### [What is being asked]
Convert the lines of the records from the one containing "Task: Click the yellow" through the one containing "pos(311,571)", inclusive, into a Markdown table with the columns Row, giving each line's sequence number, and Content, giving the line itself. Omit any blank lines.

━━━━━━

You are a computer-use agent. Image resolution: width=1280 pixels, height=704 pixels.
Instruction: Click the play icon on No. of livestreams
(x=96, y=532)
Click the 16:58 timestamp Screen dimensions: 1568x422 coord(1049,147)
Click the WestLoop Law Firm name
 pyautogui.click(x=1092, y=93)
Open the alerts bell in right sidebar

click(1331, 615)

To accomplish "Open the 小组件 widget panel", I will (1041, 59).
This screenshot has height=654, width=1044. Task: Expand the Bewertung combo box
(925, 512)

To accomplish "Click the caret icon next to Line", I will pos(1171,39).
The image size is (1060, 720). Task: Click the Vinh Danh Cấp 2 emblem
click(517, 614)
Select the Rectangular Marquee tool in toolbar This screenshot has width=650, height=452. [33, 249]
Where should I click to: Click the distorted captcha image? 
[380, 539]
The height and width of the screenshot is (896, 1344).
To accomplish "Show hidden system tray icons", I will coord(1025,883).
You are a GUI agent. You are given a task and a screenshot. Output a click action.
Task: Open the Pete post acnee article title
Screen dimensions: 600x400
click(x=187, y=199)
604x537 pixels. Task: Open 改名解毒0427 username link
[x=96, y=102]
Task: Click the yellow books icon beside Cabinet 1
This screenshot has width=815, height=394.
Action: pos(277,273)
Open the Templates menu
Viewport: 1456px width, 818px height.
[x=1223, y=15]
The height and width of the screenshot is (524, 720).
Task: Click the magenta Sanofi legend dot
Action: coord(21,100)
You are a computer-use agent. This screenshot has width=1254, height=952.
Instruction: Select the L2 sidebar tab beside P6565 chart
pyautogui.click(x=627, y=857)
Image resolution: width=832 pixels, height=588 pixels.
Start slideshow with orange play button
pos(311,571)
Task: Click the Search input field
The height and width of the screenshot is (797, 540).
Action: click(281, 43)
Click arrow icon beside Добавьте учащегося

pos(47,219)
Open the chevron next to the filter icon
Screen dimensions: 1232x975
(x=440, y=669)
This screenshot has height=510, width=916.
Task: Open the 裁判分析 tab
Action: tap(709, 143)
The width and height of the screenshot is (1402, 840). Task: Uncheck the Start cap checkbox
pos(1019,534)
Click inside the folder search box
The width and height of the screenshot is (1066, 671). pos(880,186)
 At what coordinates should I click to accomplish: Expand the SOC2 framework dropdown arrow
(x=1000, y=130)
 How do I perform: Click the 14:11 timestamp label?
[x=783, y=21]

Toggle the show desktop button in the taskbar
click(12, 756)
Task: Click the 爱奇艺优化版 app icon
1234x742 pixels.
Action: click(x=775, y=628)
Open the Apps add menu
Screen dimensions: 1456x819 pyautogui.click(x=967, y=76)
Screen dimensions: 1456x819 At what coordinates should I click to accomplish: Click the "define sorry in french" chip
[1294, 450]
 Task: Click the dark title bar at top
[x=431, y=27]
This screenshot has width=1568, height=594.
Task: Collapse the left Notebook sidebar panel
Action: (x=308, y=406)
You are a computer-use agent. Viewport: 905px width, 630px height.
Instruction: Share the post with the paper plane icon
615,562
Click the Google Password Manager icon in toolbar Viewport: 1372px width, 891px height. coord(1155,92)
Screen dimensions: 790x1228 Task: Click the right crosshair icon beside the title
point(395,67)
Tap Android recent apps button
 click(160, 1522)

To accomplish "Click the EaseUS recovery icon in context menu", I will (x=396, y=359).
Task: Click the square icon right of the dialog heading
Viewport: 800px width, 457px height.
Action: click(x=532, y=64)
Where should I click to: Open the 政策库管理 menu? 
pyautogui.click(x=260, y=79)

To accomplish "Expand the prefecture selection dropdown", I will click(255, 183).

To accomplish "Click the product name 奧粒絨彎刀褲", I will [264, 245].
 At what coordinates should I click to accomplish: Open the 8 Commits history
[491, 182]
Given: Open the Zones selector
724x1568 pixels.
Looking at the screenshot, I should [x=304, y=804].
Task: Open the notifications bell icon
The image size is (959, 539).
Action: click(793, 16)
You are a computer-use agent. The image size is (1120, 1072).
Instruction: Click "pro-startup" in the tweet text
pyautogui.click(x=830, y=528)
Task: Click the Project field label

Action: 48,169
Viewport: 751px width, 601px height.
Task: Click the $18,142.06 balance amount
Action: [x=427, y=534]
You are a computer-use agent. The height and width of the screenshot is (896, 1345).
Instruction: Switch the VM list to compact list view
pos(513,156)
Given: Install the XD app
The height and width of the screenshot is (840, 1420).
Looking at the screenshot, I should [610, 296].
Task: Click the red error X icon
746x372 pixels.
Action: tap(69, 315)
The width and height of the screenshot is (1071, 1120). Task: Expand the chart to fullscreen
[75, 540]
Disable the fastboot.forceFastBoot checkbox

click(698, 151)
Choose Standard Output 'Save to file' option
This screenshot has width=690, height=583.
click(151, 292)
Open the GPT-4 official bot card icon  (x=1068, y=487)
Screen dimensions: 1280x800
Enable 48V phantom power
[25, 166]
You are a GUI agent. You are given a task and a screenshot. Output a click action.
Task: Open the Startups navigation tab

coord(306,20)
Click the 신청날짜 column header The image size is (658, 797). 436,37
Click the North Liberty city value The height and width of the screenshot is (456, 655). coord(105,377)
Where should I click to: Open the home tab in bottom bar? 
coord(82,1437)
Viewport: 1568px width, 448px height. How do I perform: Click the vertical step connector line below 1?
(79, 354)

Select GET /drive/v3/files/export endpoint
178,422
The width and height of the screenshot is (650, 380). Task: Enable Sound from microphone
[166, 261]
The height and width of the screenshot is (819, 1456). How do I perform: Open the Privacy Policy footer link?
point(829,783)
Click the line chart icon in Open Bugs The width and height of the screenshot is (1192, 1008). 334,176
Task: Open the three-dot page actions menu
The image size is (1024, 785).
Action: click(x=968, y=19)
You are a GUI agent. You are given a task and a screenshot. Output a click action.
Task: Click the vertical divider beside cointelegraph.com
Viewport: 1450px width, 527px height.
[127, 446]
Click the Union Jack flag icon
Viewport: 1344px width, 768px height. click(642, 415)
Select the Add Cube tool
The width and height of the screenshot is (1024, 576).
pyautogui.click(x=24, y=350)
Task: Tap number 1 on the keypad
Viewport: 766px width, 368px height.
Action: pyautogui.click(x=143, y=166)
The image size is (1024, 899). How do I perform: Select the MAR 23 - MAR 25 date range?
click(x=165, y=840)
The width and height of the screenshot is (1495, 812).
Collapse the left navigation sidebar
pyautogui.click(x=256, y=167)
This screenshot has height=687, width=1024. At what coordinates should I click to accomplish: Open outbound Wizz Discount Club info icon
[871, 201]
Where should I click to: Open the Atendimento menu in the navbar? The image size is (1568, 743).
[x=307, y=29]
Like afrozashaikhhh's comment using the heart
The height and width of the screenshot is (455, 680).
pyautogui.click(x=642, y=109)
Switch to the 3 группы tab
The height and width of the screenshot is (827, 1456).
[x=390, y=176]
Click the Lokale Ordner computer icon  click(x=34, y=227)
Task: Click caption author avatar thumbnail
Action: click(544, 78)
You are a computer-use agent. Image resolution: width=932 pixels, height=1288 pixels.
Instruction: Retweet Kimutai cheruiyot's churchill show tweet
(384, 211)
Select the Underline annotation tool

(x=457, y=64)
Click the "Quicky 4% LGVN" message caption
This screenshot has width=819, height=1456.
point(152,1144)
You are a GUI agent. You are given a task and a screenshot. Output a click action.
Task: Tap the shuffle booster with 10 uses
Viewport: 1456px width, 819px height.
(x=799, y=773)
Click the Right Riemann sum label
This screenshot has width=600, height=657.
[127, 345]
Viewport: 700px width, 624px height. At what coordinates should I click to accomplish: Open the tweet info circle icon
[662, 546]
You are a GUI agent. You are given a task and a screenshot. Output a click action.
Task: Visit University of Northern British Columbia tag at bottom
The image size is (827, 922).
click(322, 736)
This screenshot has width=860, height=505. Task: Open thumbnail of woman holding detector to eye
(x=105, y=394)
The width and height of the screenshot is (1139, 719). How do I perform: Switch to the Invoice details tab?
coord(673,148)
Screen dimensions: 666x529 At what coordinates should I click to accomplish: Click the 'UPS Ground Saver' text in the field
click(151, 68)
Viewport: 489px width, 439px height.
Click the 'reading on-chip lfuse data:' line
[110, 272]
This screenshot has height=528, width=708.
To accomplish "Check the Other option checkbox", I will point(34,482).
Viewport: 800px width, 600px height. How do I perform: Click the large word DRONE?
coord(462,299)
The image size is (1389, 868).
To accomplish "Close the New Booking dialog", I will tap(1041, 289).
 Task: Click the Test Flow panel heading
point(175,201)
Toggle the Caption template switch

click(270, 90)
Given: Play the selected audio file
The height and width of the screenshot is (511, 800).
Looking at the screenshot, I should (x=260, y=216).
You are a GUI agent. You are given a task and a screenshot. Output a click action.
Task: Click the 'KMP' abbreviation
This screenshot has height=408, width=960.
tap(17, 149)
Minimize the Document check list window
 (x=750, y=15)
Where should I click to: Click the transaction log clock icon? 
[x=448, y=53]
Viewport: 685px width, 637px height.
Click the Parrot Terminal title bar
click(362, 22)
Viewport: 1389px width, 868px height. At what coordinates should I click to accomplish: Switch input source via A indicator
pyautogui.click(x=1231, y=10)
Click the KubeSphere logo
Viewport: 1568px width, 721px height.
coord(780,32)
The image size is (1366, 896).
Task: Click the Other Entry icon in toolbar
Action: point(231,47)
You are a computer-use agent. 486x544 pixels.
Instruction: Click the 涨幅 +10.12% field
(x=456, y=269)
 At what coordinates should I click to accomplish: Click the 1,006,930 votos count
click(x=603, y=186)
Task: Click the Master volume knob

━━━━━━

### [Result]
| Row | Content |
|---|---|
| 1 | Task: Click the yellow books icon beside Cabinet 1 |
| 2 | This screenshot has width=815, height=394. |
| 3 | Action: pos(277,273) |
| 4 | Open the Templates menu |
| 5 | Viewport: 1456px width, 818px height. |
| 6 | [x=1223, y=15] |
| 7 | The height and width of the screenshot is (524, 720). |
| 8 | Task: Click the magenta Sanofi legend dot |
| 9 | Action: coord(21,100) |
| 10 | You are a computer-use agent. This screenshot has width=1254, height=952. |
| 11 | Instruction: Select the L2 sidebar tab beside P6565 chart |
| 12 | pyautogui.click(x=627, y=857) |
| 13 | Image resolution: width=832 pixels, height=588 pixels. |
| 14 | Start slideshow with orange play button |
| 15 | pos(311,571) |